指示
**1)** 本文によると、金野純さんが女子大で教えている分野は何か。
**2)** 本文から、「家主は女子大で中国政治を教え」を含む箇所を起点に書き写し、「る家にしたいと思いました」。」まで写したところで終えてください。

家主は女子大で中国政治を教える金野純さん。それまで住まいについて、深く考えたことはなかった。「色々と見たのですが気に入る物件がなくて。たまたま通りがかりでテラバヤシ・セッケイ・ジムショを見つけて、ああ、こういうところに頼む手もあるのかと」。

金野さんの希望は“蚊取り線香の似合う家”。どの部屋からも外に出られること、内と外の境が曖昧であることだった。「外から中を守るための、城のような家は嫌でしたね。出たり入ったりが自由にできる家、すべての部屋に窓があり光が入る家にしたいと思いました」。


アウトドアリビングとして大いに活用しているテラス。拭き掃除をまめに行い、室内から素足のまま出て行き来している。
アウトドアリビングとして大いに活用しているテラス。拭き掃除をまめに行い、室内から素足のまま出て行き来している。
テラスはスギ材、室内の床はナラ材で。窓が多く、表の通りまで光が抜ける。
テラスはスギ材、室内の床はナラ材で。窓が多く、表の通りまで光が抜ける。

提供データ

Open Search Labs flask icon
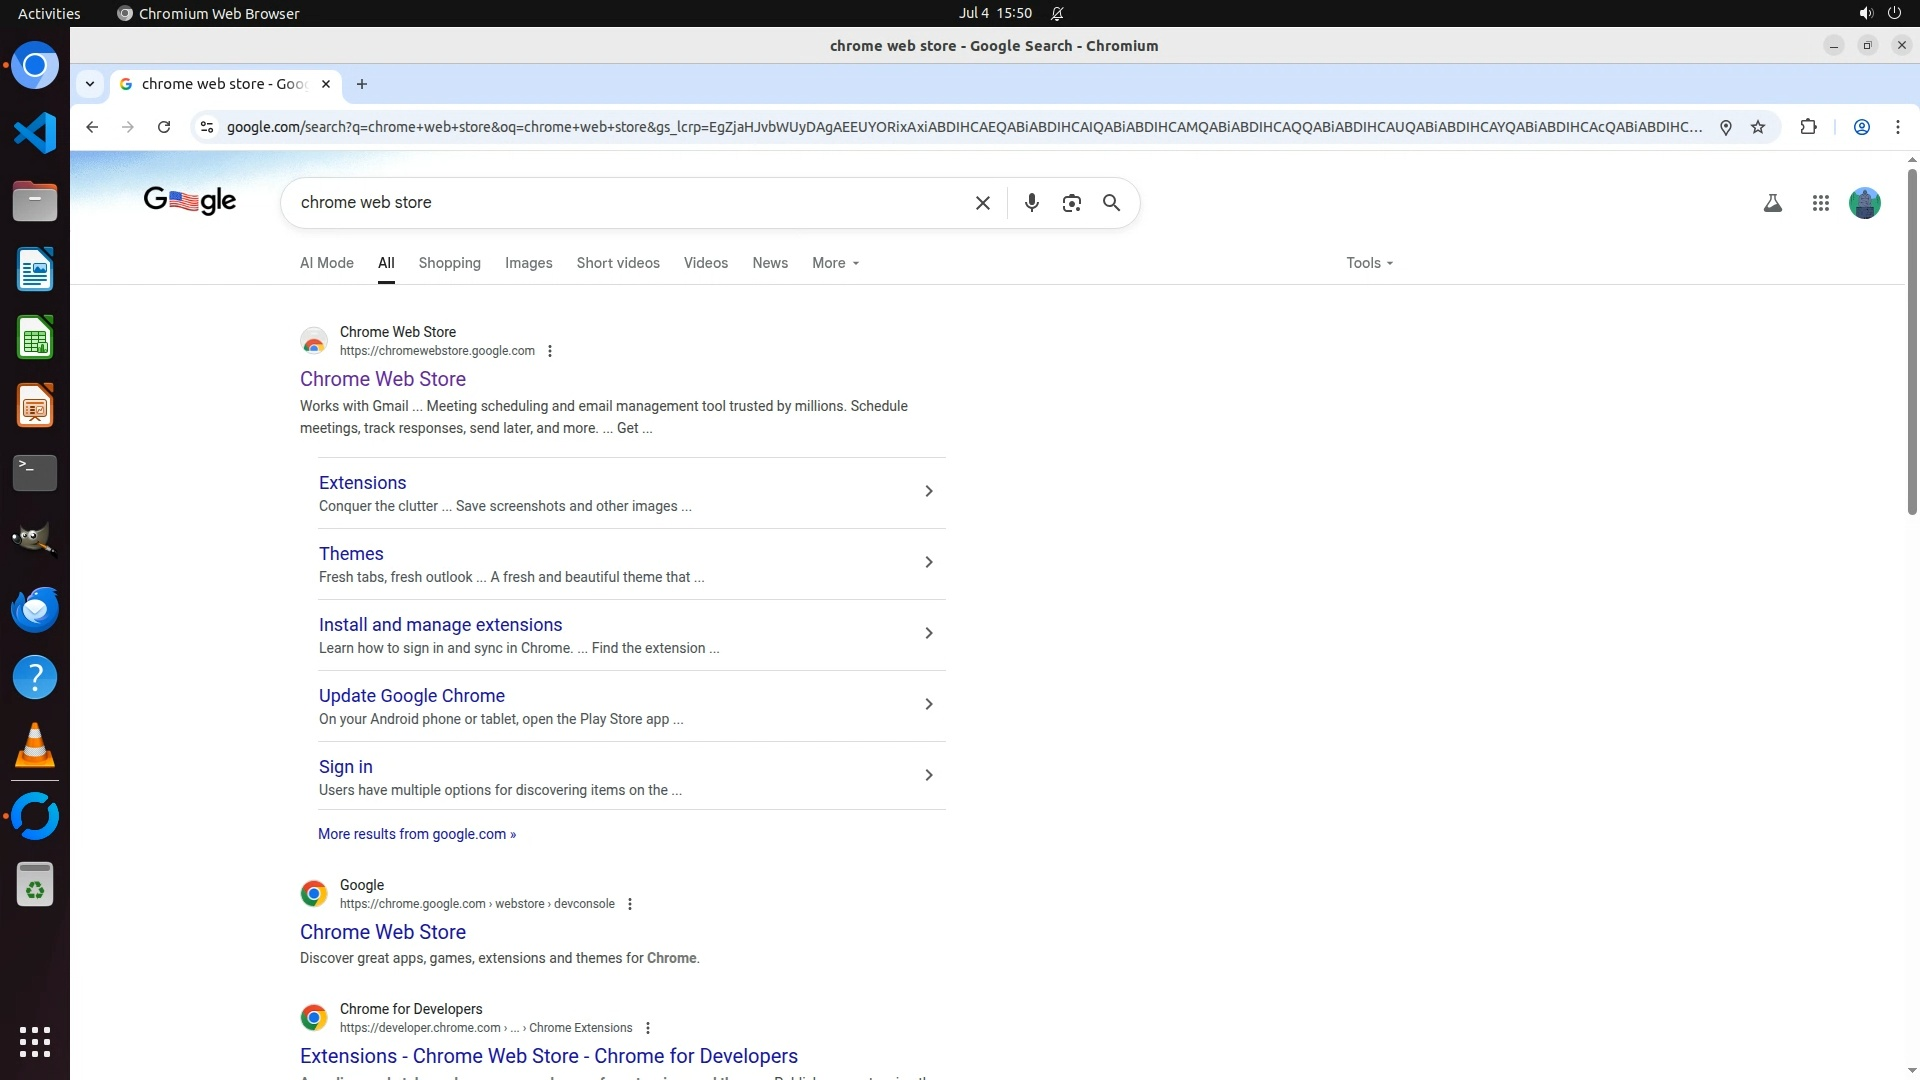pyautogui.click(x=1772, y=203)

各問の解答
**1)** 中国政治

**2)**
家主は女子大で中国政治を教える金野純さん。それまで住まいについて、深く考えたことはなかった。「色々と見たのですが気に入る物件がなくて。たまたま通りがかりでテラバヤシ・セッケイ・ジムショを見つけて、ああ、こういうところに頼む手もあるのかと」。

金野さんの希望は“蚊取り線香の似合う家”。どの部屋からも外に出られること、内と外の境が曖昧であることだった。「外から中を守るための、城のような家は嫌でしたね。出たり入ったりが自由にできる家、すべての部屋に窓があり光が入る家にしたいと思いました」。